本发明透明质酸(HA)测试试剂盒的临床试验:
1、检测数据
标本采自1000例正常体检、供血者。样本体检结果均无肝、脑、肾、消化道疾病,半年内无输血和大手术史,妇女不在妊娠期和哺乳期。将测值进行统计学分析,得出正常血清参考范围:3~120ng/ml。
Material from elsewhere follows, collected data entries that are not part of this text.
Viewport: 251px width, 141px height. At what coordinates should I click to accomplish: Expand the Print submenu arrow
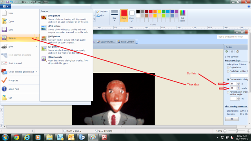[37, 47]
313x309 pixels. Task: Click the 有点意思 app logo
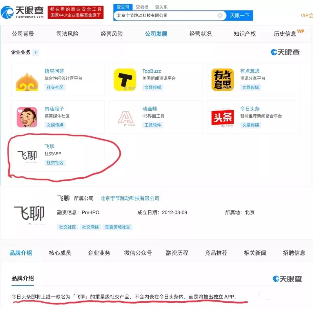point(223,79)
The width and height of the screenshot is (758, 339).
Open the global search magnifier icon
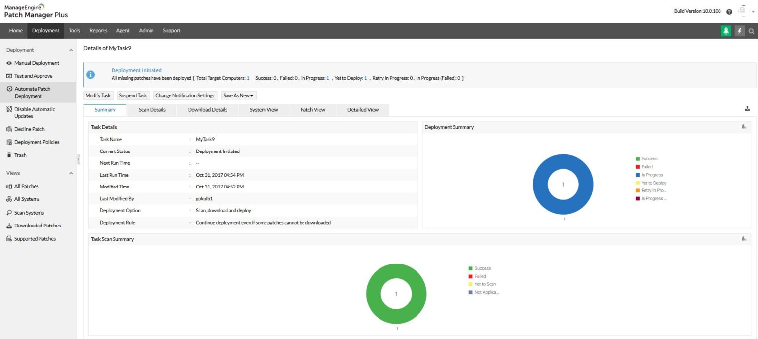click(x=751, y=30)
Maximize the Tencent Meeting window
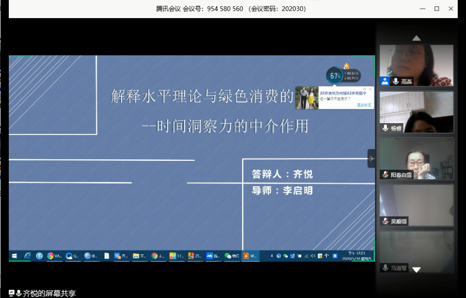 click(x=437, y=9)

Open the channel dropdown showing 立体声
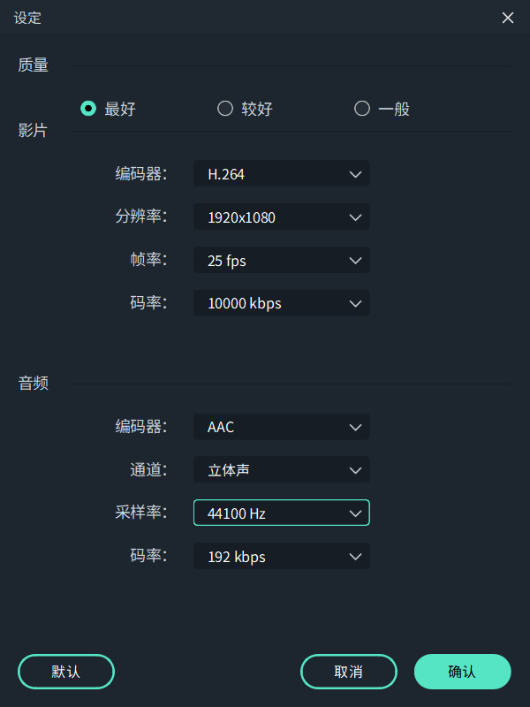coord(281,470)
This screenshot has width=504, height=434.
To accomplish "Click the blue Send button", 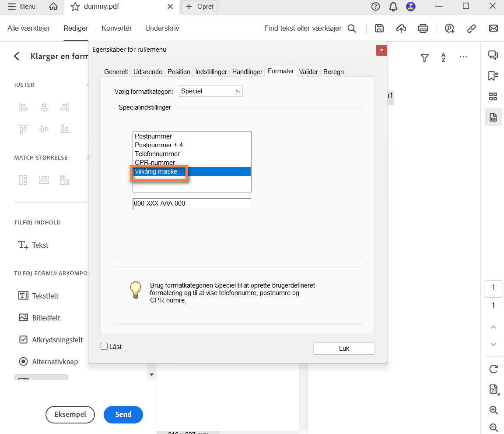I will point(123,414).
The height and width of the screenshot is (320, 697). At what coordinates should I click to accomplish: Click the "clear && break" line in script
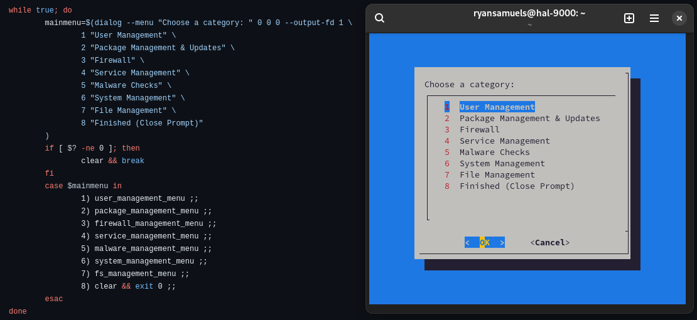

本数据仅供参考,不同地区、不同个体以及采用不同方法进行检测,所测得的HA水平也会有所不同,建议各实验室建立自己的正常值范围。不可仅凭本方法得出的HA值作出诊断,仅作为中间数据参考作用,应结合临床其他资料分析结果,包括病人的具体情况和治疗状况。通过其他方法得到的样品中的HA浓度值与本试剂盒测定结果不具有直接的可比性。超出试剂盒测定范围的样本,系统将无法给出确切的数值。如欲测定其确切的结果,建议稀释后再进行测定。本试剂盒的检测结果仅供临床参考,不能单独作为确诊或排除病例的依据,为达到诊断目的,此检测结果要与临床检查、病史和其它的检查结合使用。本品可用于血清样本的测定,用于其他体液样本中HA浓度测定的可靠性未得到充分确认。
2、本发明试剂盒性能指标
分析灵敏度定义为:对20次零标准品的测定,取其2倍的平均偏差,其在标准曲线上所对应的浓度即为分析灵敏度;分析灵敏度:0.03ng/ml;精密性:批内变异CV%≦10.0%;批间变异CV%≦15.0%;线性系数:r≥0.9900;线性范围:0.03-100ng/ml:受3种主要类似交叉反应物的干扰情况如表8所示。
表8与主要类似物的交叉反应情况:
最后应说明的是:以上实施例仅用以说明本发明的技术方案,而非对其限制;尽管参照前述实施例对本发明进行了详细的说明,本领域的普通技术人员应当理解:其依然可以对前述各实施例所记载的技术方案进行修改,或者对其中部分技术特征进行等同替换;而这些修改或者替换,并不使相应技术方案的本质脱离本发明各实施例技术方案的精神和范围。